Every line from the one containing "Iran Tuntut AS" to the one containing "MTVN Lens (289, 44)" in the records below, both included, must be set down exactly, and no other line.

PROVIDED DATA Start Marker

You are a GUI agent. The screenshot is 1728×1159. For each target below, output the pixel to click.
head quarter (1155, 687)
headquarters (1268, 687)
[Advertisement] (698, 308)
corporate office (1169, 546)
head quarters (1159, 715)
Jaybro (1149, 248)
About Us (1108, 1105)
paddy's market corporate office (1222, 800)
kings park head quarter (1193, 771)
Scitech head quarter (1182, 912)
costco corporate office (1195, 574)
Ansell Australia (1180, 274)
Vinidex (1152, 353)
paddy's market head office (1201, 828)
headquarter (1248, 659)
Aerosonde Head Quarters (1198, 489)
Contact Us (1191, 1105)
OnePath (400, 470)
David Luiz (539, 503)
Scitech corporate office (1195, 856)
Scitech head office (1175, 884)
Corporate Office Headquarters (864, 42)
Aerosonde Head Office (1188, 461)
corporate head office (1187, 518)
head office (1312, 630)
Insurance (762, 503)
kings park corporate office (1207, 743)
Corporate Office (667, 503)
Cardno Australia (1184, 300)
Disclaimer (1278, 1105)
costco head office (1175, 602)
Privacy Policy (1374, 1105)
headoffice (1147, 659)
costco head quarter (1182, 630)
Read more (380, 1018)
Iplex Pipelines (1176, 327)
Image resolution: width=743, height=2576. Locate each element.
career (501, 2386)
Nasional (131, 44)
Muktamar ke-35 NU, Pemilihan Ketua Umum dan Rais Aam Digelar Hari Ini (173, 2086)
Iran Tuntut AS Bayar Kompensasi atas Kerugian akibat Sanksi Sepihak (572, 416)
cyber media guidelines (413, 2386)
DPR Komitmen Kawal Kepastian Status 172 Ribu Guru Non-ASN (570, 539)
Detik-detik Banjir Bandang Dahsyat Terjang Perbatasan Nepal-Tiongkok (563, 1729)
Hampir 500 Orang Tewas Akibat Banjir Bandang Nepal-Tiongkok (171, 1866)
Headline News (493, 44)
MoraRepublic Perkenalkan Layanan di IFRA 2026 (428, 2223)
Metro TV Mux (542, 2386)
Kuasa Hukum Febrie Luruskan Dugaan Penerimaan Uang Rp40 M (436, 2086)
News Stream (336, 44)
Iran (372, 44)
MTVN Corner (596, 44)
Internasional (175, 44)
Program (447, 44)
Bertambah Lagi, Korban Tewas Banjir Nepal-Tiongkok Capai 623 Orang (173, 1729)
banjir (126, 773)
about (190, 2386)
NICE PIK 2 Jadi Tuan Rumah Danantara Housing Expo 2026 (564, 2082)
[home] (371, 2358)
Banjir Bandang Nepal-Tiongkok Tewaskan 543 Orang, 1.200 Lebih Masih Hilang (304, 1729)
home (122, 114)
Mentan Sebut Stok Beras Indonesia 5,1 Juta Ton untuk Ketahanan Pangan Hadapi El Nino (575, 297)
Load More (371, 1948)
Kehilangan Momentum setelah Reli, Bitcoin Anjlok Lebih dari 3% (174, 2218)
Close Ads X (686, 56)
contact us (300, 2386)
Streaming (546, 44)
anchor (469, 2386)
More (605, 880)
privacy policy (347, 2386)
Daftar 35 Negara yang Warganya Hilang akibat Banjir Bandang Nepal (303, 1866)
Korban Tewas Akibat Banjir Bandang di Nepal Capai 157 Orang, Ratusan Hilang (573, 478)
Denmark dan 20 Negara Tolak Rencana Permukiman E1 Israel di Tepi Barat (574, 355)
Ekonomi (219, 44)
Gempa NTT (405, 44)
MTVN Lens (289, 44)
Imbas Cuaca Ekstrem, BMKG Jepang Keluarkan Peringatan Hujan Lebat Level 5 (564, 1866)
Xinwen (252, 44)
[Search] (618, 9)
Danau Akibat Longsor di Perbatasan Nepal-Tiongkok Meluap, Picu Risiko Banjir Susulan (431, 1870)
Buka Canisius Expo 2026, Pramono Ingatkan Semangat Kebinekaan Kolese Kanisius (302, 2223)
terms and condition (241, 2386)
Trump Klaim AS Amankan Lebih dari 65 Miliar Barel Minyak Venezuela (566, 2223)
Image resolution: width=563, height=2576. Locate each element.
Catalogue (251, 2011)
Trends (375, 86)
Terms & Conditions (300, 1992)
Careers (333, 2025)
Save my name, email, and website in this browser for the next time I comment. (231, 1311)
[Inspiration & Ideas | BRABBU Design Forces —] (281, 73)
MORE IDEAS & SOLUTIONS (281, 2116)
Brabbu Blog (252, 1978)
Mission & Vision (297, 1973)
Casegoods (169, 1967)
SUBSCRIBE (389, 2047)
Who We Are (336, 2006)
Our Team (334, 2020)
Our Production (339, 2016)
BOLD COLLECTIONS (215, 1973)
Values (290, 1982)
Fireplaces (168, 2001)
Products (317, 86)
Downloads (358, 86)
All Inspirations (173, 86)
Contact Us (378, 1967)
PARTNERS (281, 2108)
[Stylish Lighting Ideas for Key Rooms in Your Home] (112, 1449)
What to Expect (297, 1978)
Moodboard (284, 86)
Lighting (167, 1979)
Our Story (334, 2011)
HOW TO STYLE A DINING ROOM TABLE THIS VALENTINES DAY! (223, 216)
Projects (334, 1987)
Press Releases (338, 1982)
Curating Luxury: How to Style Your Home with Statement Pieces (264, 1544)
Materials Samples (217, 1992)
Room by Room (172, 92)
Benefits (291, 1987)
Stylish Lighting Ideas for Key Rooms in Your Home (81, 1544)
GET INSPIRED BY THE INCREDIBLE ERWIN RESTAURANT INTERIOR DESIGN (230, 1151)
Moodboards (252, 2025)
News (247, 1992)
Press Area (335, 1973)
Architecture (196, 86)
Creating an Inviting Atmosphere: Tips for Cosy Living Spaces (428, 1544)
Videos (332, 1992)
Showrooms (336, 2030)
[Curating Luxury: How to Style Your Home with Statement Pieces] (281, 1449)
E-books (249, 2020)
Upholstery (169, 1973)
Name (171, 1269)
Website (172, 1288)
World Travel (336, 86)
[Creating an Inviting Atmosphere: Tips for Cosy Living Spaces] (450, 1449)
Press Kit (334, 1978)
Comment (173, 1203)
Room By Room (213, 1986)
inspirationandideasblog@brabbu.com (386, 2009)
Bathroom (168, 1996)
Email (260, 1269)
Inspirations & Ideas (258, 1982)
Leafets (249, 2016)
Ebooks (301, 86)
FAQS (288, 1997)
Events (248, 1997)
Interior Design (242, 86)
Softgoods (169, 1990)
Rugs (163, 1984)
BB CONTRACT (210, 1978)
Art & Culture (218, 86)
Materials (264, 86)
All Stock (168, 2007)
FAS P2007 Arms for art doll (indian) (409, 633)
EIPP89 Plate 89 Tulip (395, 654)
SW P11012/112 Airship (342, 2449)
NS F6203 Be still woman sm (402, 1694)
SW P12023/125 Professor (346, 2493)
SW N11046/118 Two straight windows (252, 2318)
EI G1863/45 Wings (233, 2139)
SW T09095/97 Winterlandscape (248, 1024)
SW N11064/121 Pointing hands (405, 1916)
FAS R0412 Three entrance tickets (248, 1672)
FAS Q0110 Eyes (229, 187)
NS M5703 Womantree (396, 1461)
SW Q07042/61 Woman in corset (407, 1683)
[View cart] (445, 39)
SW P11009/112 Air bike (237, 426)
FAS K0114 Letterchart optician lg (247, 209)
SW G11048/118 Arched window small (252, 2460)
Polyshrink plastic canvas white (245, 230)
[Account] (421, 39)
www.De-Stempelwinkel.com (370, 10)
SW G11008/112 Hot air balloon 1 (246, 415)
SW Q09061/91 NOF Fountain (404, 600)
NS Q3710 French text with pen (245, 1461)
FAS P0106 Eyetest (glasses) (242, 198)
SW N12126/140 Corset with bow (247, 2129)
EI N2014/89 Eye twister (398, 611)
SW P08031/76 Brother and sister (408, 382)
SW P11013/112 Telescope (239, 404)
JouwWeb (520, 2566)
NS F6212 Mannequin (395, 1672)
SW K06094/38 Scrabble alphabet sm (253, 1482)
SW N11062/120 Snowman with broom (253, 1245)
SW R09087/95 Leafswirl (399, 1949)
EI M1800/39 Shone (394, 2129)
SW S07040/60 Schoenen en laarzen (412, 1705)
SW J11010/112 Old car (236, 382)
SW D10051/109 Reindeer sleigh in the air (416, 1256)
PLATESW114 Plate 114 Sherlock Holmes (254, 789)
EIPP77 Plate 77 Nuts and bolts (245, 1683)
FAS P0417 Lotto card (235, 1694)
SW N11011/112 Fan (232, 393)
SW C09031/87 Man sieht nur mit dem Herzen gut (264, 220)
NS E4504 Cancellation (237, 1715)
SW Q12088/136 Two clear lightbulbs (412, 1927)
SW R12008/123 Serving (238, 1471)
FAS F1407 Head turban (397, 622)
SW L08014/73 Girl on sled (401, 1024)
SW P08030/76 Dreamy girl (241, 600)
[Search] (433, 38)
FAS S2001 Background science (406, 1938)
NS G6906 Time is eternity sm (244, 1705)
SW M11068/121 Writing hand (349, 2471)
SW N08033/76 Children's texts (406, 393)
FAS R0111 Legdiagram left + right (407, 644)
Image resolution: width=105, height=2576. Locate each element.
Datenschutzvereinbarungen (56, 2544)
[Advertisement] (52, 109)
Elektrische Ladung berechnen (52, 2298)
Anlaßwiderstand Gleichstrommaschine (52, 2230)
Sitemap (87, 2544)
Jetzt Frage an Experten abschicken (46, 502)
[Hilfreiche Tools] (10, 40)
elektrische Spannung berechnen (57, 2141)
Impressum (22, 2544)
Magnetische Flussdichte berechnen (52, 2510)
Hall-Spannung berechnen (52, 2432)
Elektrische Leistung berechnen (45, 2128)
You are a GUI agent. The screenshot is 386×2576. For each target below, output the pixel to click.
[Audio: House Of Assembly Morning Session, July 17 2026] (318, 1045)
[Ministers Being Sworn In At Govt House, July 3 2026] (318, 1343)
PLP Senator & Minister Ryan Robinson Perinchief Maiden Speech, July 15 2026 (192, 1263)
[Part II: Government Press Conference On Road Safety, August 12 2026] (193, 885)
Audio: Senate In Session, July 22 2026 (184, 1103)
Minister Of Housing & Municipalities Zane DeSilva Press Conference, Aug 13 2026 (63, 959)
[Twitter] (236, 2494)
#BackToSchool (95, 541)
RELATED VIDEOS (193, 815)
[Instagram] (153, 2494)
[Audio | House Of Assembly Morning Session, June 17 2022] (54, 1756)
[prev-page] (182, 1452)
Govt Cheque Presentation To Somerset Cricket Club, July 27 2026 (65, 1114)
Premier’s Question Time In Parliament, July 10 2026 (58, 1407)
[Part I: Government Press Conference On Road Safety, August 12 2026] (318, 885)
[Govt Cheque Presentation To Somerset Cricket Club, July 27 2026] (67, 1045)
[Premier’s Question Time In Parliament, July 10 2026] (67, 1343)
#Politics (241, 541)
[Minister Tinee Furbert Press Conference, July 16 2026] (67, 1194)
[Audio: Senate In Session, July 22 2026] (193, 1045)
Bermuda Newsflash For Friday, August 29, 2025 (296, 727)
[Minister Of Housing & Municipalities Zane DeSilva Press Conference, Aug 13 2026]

PROVIDED DATA End Marker

WRITTEN SOLUTION.
Iran Tuntut AS Bayar Kompensasi atas Kerugian akibat Sanksi Sepihak (572, 416)
cyber media guidelines (413, 2386)
DPR Komitmen Kawal Kepastian Status 172 Ribu Guru Non-ASN (570, 539)
Detik-detik Banjir Bandang Dahsyat Terjang Perbatasan Nepal-Tiongkok (563, 1729)
Hampir 500 Orang Tewas Akibat Banjir Bandang Nepal-Tiongkok (171, 1866)
Headline News (493, 44)
MoraRepublic Perkenalkan Layanan di IFRA 2026 (428, 2223)
Metro TV Mux (542, 2386)
Kuasa Hukum Febrie Luruskan Dugaan Penerimaan Uang Rp40 M (436, 2086)
News Stream (336, 44)
Iran (372, 44)
MTVN Corner (596, 44)
Internasional (175, 44)
Program (447, 44)
Bertambah Lagi, Korban Tewas Banjir Nepal-Tiongkok Capai 623 Orang (173, 1729)
banjir (126, 773)
about (190, 2386)
NICE PIK 2 Jadi Tuan Rumah Danantara Housing Expo 2026 (564, 2082)
[home] (371, 2358)
Banjir Bandang Nepal-Tiongkok Tewaskan 543 Orang, 1.200 Lebih Masih Hilang (304, 1729)
home (122, 114)
Mentan Sebut Stok Beras Indonesia 5,1 Juta Ton untuk Ketahanan Pangan Hadapi El Nino (575, 297)
Load More (371, 1948)
Kehilangan Momentum setelah Reli, Bitcoin Anjlok Lebih dari 3% (174, 2218)
Close Ads X (686, 56)
contact us (300, 2386)
Streaming (546, 44)
anchor (469, 2386)
More (605, 880)
privacy policy (347, 2386)
Daftar 35 Negara yang Warganya Hilang akibat Banjir Bandang Nepal (303, 1866)
Korban Tewas Akibat Banjir Bandang di Nepal Capai 157 Orang, Ratusan Hilang (573, 478)
Denmark dan 20 Negara Tolak Rencana Permukiman E1 Israel di Tepi Barat (574, 355)
Ekonomi (219, 44)
Gempa NTT (405, 44)
MTVN Lens (289, 44)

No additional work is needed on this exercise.